The primary endpoint is the incidence of adverse events and mortality until day 28. Usual descriptive statistics are to be used to analyze the safety parameters as follows: [0378] Adverse events (AEs), serious adverse events (SAEs) and death [0379] Safety laboratory tests: hematology, coagulation, plasma biochemistry

[0380] Secondary Endpoints:

All-Cause Mortality at Day 28

[0381] The difference in death rates at day 28 is to be estimated along with an asymptotic and exact 95% confidence interval. In addition, the all-cause mortality at day 28 is to be analyzed in an exact logistic regression model adjusting for treatment and categorized baseline sTREM-1 level.

Overall Survival

[0382] The Kaplan-Meier (KM) survival curves is to be provided with their 95% CI (confidence interval) for each group.
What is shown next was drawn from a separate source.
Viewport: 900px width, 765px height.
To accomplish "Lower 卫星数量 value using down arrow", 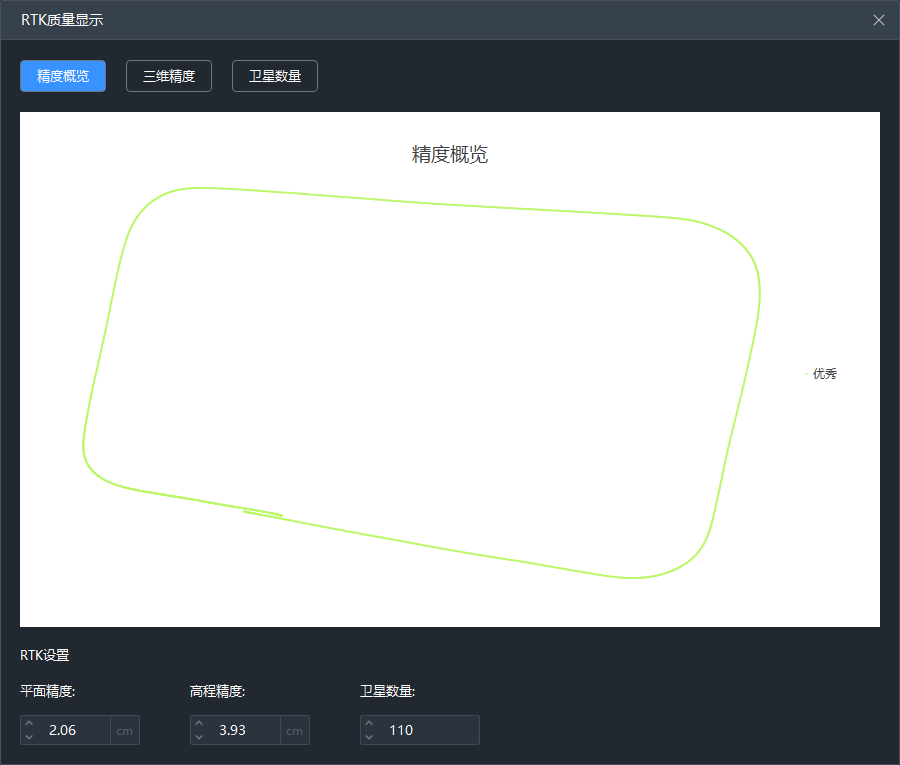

A log-rank test is to be used to compare the treatment arms. In addition, a Proportional Hazard Cox model adjusting for treatment and categorized baseline sTREM-1 level is to be fitted to estimate the treatment effect expressed in terms of a hazard ratio with the 95% CI and p-value.

Clinical Status

[0383] The clinical status is a 7-point ordinal scale which will be assessed at baseline (day 1) until day 14 and on day 28. A descriptive analysis of each category is to be performed by treatment group.
Distribution of the 7-point ordinal scale is to be compared between groups with a Cochran-Mantel Haenszel test using modified ridit scores.